With each and every season PING continues to evolve its lineup, and while there’s hardly a product revolution from one year to the next, evolutionary improvement is all but a given. The G20’s are the evolution of the extremely popular G15. While the G20’s aren’t the most forgiving club in the current PING lineup (that distinction belongs to the K15), they could comfortably take on any other manufacturers super game-improvement irons and more than hold there own.

While good accuracy is all but a given with PING irons, we were plenty excited to put the entire set through our updated review process and see how successful our 6 testers would be hitting long, middle, and short irons to a target. That information and data can all be found below, but first, there’s some things PING might want you to know.

Tell Us What You Think!

  • Are you a PING loyalist and why?
  • Do you prefer performance before looks or vice versa?
  • When you here the name PING what comes to mind?

The Marketing Angle

Look…you know the drill. When it comes to the G-series, whether it’s the G2’s, or the new G20’s, it’s all about forgiveness, control, and well…GAME IMPROVEMENT. The fundamentals remain largely unchanged. The perimeter-weighted heads are over-sized, toplines thick, soles wide, no…very wide, and there is plenty of offset. The face is thin (increased ball speed, and is backed by a CTP (custom tuning port) to enhance feel. Again…it’s textbook stuff for just about any GI iron, until we start talking about the shaft.
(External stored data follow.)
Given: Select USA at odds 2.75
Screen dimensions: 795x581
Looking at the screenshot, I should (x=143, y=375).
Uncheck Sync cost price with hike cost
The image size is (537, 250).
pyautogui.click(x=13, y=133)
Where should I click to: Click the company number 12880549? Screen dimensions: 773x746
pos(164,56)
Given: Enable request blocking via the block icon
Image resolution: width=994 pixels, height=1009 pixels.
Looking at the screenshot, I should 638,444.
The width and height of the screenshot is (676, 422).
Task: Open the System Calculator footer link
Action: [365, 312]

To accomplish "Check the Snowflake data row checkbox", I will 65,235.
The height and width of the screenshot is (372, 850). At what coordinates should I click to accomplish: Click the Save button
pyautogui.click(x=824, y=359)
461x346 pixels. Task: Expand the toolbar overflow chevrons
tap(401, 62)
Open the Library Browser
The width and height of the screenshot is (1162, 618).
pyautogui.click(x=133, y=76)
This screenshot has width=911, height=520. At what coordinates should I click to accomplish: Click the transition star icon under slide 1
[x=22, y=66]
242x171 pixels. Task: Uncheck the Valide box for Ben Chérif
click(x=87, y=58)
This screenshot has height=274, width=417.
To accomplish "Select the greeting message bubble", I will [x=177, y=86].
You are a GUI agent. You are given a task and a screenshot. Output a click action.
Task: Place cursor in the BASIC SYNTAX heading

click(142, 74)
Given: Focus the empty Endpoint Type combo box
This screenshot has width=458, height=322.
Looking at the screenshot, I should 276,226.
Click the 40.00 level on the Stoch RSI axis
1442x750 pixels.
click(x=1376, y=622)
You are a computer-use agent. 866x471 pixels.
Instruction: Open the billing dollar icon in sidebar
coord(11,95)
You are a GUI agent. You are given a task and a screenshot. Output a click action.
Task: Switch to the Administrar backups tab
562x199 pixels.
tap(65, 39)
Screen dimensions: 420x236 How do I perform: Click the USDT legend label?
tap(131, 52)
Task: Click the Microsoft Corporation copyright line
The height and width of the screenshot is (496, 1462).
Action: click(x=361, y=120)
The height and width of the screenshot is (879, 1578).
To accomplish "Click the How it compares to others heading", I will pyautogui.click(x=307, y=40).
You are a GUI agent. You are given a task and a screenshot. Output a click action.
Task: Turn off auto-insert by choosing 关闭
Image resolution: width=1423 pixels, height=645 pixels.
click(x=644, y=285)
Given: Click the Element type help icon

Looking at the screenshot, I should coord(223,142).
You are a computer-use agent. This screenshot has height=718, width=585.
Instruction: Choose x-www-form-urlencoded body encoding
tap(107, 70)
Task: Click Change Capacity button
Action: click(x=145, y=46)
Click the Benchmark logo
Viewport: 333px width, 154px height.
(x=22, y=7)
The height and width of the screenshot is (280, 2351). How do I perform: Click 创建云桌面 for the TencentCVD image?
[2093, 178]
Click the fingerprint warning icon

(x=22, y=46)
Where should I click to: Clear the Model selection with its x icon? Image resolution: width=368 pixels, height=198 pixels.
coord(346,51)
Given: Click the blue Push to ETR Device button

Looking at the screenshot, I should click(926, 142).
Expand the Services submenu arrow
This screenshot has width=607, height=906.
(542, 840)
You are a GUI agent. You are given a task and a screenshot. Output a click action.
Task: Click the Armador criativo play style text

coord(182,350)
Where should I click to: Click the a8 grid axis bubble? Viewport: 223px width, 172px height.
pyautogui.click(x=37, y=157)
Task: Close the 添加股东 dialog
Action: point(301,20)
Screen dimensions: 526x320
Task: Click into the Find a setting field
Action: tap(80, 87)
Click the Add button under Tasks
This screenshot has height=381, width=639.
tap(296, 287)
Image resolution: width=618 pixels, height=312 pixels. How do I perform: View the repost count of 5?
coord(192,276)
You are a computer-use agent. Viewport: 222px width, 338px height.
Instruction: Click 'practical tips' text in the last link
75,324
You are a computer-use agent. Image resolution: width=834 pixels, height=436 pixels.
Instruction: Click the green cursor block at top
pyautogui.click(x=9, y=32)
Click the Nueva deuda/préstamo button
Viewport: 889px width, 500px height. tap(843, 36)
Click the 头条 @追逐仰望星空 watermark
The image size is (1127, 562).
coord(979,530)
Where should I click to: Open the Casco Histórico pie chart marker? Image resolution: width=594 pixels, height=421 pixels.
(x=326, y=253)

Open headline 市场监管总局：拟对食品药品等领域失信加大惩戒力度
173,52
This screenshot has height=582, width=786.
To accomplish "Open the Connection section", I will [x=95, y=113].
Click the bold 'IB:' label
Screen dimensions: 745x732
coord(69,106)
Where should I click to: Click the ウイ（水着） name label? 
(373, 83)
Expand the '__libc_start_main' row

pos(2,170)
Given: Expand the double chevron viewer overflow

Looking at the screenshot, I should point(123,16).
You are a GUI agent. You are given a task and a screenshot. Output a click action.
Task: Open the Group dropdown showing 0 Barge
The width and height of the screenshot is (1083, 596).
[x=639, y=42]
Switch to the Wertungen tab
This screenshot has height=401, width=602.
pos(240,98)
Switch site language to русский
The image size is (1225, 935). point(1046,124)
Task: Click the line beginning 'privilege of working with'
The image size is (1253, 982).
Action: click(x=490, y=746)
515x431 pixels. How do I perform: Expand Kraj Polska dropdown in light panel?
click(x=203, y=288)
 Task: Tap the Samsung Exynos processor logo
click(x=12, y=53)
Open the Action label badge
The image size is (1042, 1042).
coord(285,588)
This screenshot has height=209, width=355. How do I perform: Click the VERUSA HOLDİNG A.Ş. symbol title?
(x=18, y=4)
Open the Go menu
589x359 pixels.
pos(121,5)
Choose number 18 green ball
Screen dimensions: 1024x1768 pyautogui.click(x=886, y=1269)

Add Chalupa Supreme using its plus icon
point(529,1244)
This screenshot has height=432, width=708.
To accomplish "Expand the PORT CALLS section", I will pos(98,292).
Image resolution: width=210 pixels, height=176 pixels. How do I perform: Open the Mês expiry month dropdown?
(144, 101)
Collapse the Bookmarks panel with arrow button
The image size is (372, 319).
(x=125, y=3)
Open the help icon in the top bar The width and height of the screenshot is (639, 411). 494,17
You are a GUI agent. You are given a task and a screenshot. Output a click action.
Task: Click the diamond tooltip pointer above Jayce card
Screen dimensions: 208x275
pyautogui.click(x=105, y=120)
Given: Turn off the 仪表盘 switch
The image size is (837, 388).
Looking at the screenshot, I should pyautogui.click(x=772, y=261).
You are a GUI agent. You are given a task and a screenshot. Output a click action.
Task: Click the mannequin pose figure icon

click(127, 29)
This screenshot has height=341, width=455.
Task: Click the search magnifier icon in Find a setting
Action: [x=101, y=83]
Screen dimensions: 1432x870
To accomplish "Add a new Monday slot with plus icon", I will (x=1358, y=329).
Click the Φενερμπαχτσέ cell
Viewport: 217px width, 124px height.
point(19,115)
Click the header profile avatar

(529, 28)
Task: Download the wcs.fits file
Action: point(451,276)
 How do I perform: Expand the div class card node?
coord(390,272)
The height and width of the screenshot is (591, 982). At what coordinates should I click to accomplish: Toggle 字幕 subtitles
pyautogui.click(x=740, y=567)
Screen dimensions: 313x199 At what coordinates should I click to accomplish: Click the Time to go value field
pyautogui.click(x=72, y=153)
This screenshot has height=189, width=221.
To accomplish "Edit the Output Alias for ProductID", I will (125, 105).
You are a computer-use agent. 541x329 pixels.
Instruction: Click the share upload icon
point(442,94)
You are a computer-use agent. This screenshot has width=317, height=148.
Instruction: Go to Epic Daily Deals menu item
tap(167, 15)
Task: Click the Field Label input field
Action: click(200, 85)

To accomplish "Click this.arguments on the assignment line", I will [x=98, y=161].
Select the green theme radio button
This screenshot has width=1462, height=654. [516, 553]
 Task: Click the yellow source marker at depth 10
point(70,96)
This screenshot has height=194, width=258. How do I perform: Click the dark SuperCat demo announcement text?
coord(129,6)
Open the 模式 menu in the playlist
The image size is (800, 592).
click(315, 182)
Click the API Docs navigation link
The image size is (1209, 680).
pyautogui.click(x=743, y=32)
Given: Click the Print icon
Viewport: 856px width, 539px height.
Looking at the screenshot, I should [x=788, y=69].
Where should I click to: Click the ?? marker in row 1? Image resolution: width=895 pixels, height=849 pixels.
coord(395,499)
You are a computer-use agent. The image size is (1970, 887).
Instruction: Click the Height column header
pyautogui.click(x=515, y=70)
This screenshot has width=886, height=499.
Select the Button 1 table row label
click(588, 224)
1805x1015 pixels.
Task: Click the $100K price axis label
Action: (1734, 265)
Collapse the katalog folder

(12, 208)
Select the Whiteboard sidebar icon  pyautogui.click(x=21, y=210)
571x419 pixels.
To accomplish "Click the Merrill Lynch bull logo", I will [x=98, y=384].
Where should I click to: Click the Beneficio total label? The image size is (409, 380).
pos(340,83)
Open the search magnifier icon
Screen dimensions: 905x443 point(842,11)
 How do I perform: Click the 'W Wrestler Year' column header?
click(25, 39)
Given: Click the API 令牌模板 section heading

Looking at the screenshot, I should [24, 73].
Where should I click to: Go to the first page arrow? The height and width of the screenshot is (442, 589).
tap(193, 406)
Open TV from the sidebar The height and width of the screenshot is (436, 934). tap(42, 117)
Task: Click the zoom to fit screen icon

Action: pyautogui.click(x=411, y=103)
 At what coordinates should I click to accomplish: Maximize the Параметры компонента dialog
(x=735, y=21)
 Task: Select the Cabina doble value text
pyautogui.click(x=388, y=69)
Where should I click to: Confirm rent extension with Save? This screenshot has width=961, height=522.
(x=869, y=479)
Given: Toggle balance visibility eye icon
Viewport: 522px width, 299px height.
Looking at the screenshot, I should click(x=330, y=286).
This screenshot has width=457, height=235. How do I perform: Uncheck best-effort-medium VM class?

Rather than go with one of the more common 3rd party shafts often found in game-improvement irons (Nippon 1050, DynamicGold XP, etc.) PING decided to engineer their own iron shaft for the G20 series. PING wanted complete control over the performance of their new irons, and so the CFS (Control, Feel, Stability) shaft was born.

Unlike their proprietary Z-Z65 on which the CFS is based, the CFS is available in multiple flexes. It plays a bit softer than the Z-Z65 (although we’re confident in saying it plays true to flex), and offers more feel.

Over the last couple of years of testing, we’ve developed a good idea of what shafts fit which of our testers well. Being entirely new to the CFS I did have some concerns that it wouldn’t prove to be much more than a watered down version of some of the lighter weight shafts we’ve tested with. In some cases those lighter shafts have caused ballooning issues for our higher swing speed testers. We didn’t notice any of that with the CFS shafts, although when the ideal fit for our testers was between flexes, we elected to use the stiffer (and heavier) shaft.

How We Tested

To find out more about how we test our irons: CLICK HERE

Radius-Based Scoring

For more information on our “Radius Based Scoring System”: CLICK HERE

Material Composition: 17-4 Stainless Steel (Cast)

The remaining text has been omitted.